Activity: How many lines in the records below contain the word "Toggle"? Reply with the number alone.

Data extract:

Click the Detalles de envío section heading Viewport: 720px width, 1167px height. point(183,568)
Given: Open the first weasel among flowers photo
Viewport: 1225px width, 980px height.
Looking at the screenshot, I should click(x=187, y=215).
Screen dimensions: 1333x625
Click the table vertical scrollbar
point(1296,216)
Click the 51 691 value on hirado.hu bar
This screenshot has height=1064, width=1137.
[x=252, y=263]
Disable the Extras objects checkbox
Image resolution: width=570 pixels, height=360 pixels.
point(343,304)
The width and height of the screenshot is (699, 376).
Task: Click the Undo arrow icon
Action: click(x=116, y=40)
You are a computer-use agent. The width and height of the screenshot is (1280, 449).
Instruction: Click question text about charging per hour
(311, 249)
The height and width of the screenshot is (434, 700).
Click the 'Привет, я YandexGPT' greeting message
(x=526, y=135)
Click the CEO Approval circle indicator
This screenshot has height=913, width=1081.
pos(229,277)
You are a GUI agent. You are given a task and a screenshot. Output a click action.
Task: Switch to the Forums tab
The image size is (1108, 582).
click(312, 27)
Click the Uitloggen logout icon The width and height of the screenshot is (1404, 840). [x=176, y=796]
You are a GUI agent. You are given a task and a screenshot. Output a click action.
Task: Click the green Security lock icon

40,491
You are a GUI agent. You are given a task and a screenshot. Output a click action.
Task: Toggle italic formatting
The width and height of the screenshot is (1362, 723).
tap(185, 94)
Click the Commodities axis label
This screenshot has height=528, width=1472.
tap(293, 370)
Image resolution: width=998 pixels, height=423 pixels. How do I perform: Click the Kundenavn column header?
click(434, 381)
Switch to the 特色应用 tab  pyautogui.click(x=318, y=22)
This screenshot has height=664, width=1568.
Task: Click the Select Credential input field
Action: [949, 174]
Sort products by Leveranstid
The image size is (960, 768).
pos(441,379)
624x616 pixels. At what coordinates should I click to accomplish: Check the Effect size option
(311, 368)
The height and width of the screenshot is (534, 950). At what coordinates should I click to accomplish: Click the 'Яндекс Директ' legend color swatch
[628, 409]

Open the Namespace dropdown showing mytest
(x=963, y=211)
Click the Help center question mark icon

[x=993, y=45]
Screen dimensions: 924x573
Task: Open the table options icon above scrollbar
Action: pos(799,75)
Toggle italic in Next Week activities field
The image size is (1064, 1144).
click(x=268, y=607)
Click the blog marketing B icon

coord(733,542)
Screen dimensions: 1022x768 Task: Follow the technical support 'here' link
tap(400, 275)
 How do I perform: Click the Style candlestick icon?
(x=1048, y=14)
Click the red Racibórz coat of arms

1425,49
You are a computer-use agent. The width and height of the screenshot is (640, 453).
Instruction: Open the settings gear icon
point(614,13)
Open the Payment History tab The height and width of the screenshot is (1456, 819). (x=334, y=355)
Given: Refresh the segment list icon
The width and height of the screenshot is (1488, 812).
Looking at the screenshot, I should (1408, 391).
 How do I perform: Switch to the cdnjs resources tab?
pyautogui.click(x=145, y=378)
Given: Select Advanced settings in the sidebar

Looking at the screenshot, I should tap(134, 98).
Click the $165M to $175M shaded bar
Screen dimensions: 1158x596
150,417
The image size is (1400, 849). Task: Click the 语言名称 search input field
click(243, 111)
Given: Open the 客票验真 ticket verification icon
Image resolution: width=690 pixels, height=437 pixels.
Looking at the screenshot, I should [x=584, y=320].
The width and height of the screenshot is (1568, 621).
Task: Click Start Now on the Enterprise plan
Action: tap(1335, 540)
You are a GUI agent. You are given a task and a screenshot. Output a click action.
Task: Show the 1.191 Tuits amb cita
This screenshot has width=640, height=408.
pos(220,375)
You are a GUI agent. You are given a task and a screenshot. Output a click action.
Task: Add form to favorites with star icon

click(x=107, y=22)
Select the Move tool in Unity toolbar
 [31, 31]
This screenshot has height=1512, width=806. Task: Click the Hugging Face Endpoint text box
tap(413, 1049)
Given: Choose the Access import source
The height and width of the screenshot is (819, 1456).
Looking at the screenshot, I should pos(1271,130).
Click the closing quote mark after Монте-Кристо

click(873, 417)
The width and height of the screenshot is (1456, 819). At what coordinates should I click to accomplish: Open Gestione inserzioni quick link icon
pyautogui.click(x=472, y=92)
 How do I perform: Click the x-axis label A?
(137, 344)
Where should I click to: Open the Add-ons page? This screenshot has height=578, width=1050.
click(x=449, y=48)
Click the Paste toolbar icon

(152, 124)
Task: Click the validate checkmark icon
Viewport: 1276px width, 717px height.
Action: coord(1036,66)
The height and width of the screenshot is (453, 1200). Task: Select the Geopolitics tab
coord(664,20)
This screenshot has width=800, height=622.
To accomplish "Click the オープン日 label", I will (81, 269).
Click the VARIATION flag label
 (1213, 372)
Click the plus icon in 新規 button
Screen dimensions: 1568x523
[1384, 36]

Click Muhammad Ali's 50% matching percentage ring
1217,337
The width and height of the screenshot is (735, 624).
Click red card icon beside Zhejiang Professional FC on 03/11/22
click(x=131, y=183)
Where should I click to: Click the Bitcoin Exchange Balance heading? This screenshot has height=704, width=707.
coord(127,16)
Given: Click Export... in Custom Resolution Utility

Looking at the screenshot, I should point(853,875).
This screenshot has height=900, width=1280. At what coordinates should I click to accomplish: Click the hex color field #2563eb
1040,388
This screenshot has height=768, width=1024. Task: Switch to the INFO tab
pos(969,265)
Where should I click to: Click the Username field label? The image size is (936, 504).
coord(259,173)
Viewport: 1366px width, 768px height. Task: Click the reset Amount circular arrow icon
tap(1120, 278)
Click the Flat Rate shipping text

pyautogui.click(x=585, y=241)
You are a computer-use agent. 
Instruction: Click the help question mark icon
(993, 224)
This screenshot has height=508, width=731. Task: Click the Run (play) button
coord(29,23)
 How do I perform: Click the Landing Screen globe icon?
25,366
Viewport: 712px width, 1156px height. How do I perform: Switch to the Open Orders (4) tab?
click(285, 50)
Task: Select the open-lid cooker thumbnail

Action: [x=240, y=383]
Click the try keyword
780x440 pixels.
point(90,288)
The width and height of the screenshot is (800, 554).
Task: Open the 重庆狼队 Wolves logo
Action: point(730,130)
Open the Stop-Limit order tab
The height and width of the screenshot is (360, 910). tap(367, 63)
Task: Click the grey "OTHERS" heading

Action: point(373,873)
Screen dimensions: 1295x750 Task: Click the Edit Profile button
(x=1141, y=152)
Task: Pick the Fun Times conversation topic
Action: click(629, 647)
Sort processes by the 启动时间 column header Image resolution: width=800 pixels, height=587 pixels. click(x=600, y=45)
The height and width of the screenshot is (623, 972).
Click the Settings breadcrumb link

Task solution: 2